Debentures and Notes: As of December 31, 2005, the maturities and sinking fund requirements of our long-term debt outstanding (excluding obligations under capital leases) were as follows:

 

     (Millions of
Dollars)

2006

   $ 464.0

2007

     250.8

2008

     346.3

2009

     50.6

2010

     0.7

Thereafter

     2,208.5
      

Total

   $ 3,320.9
      

We amortize debt premiums, discounts and debt issuance costs over the lives of the debt and we include the costs in interest expense.

In July 2005, PWGS issued $155 million of 4.91% senior notes in a private placement. The senior notes have a mortgage style repayment feature with monthly payments of approximately $0.9 million including principal and interest. The final payment is due July 15, 2030. The senior notes are secured by a collateral assignment of the leases between PWGS and Wisconsin Electric relating to the first PWGS gas unit that went into service in July 2005.

Wisconsin Gas retired at the scheduled maturity date $65 million of 6-3/8% Notes due November 1, 2005. In November 2005, Wisconsin Gas issued $90 million of 5.90% Debentures due December 1, 2035. The securities were issued under shelf registration statements filed with the Securities and Exchange Commission (SEC). The proceeds from the sale were used to repay a portion of our outstanding commercial paper. The commercial paper was incurred to both retire the $65 million of 6-3/8% Notes and for working capital requirements.

In August 2004, Wisconsin Electric retired $140 million of 7-1/4% First Mortgage Bonds at their scheduled maturity. Wisconsin Electric financed this retirement through the issuance of short-term commercial paper.

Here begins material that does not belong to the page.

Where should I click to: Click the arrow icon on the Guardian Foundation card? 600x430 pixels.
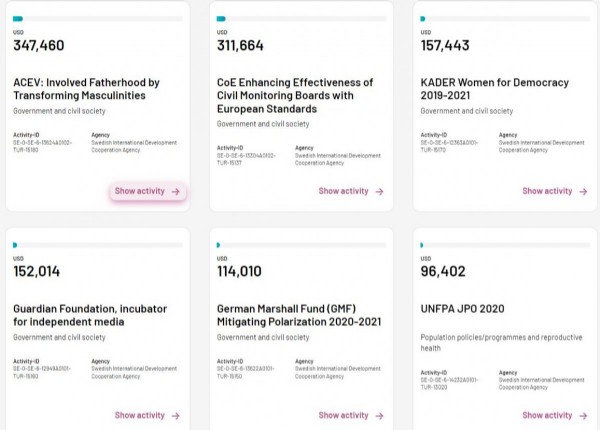[x=176, y=415]
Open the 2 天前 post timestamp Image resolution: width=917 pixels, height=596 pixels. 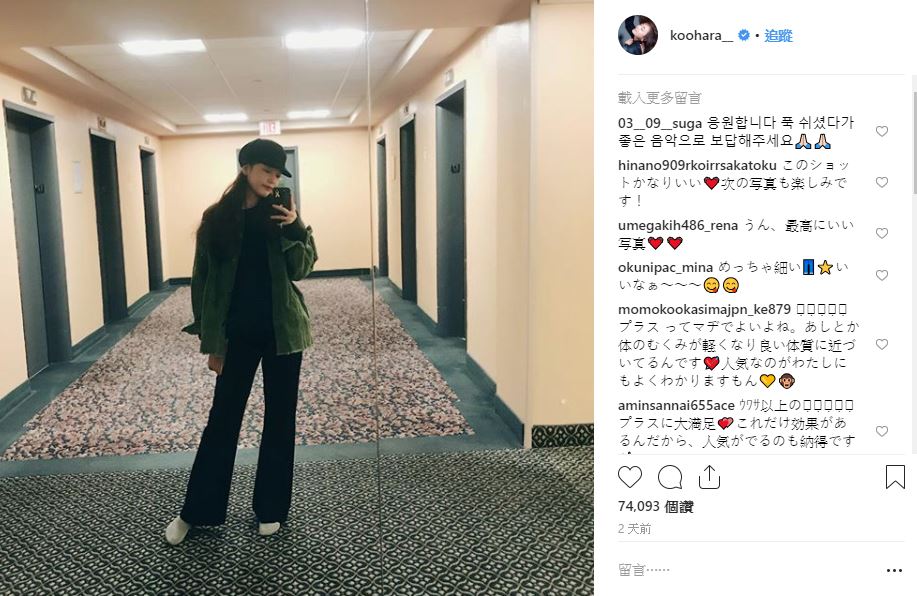coord(635,529)
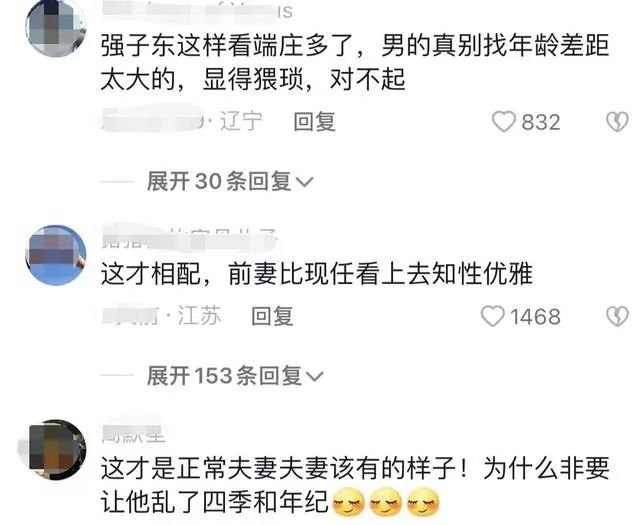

In September 2004, we used cash proceeds from the sale of WICOR Industries for the redemption of $300 million of Wisconsin Energy 5.875% senior notes due April 1, 2006. In September 2004, we recorded approximately $17.0 million of costs associated with this early redemption, which are included in Other Income and Deductions, Net in our Consolidated Income Statement for the year ended December 31, 2004.

In November 2004, Wisconsin Electric sold $250 million of unsecured 3.50% Debentures due December 1, 2007. The securities were issued under an existing $665 million shelf registration statement filed with the SEC. The proceeds from the sale were used to repay our outstanding commercial paper.

In December 2004, Wisconsin Electric refinanced $147 million of the $165 million aggregate principal amount of unsecured variable rate putable weekly reset tax-exempt debt with new “auction” non-putable unsecured variable rate weekly reset tax-exempt debt.

Obligations Under Capital Leases: In 1997, Wisconsin Electric entered into a 25-year power purchase contract with an unaffiliated independent power producer. The contract, for 236 megawatts of firm capacity from a gas-fired cogeneration facility, includes no minimum energy requirements. When the contract expires in 2022, Wisconsin Electric may, at its option and with proper notice, renew for another ten years or purchase the generating facility at fair value or allow the contract to expire. We account for this contract as a capital lease and recorded the leased facility and corresponding obligation under the capital lease at the estimated fair value of the plant’s electric generating facilities. We are amortizing the leased facility on a straight-line basis over the original 25-year term of the contract.

We treat the long-term power purchase contract as an operating lease for rate-making purposes and we record our minimum lease payments as purchased power expense on the Consolidated Income Statements. We paid a total of $25.2 million, $24.3 million and $23.4 million in minimum lease payments during 2005, 2004, and 2003, respectively. We record the difference between the minimum lease payments and the sum of imputed interest and amortization costs calculated under capital lease accounting as a deferred regulatory asset on our Consolidated Balance Sheets (see deferred regulatory assets - deferred plant related - capital lease in Note C). Due to the timing and the amounts of the minimum lease payments, we expect the regulatory asset to increase to approximately $78.5 million by the year 2009 at which time the regulatory asset will be reduced to zero over the remaining life of the contract. The total obligation under the capital lease increased to $160.2 million at December 31, 2005 and will now be reduced to zero over the remaining life of the contract.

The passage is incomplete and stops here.